Possibly of more interest, we note that there are some partition sets that do not arise under any constellation of the assumptions considered here.

follow url Even without Minimality, for example, feature inventories turn out to be somewhat restrictive. Table 3 is divided horizontally into two halves. We discuss the differences below. The columns in Table 3 represent possible partition sets of a three-cell paradigm space, using colour instead of letters, as in 35 above: the same colour in two cells indicates the same exponent syncretism.

The header of each column represents a distinct partition set, and the number in a given column represents the number of formally distinct valid inventories that can in principle generate that set. The three minimal valid inventories that we have discussed above are in the top row of the top half of the table columns 6—8. These are the only three valid, two-feature inventories.

But the table provides a range of information about what happens if we do not include the minimality requirement.
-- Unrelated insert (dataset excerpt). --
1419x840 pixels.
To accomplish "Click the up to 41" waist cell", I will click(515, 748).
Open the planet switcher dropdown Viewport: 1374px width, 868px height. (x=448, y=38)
Assuming extrinsic rule ordering is allowed, there is exactly one choice of an inventory with three features, from among the 7 possible features, which yields only an ABC partition. We have seen that already; it was the inventory in 5. If that inventory is chosen, from among the possible inventories, then the only partition that can be generated is ABC.

On the same line, the number in the rightmost column is 3. There are exactly three distinct choices of feature inventories from each of which all five logically possible inventories can be derived. One such inventory is f , f , f , i.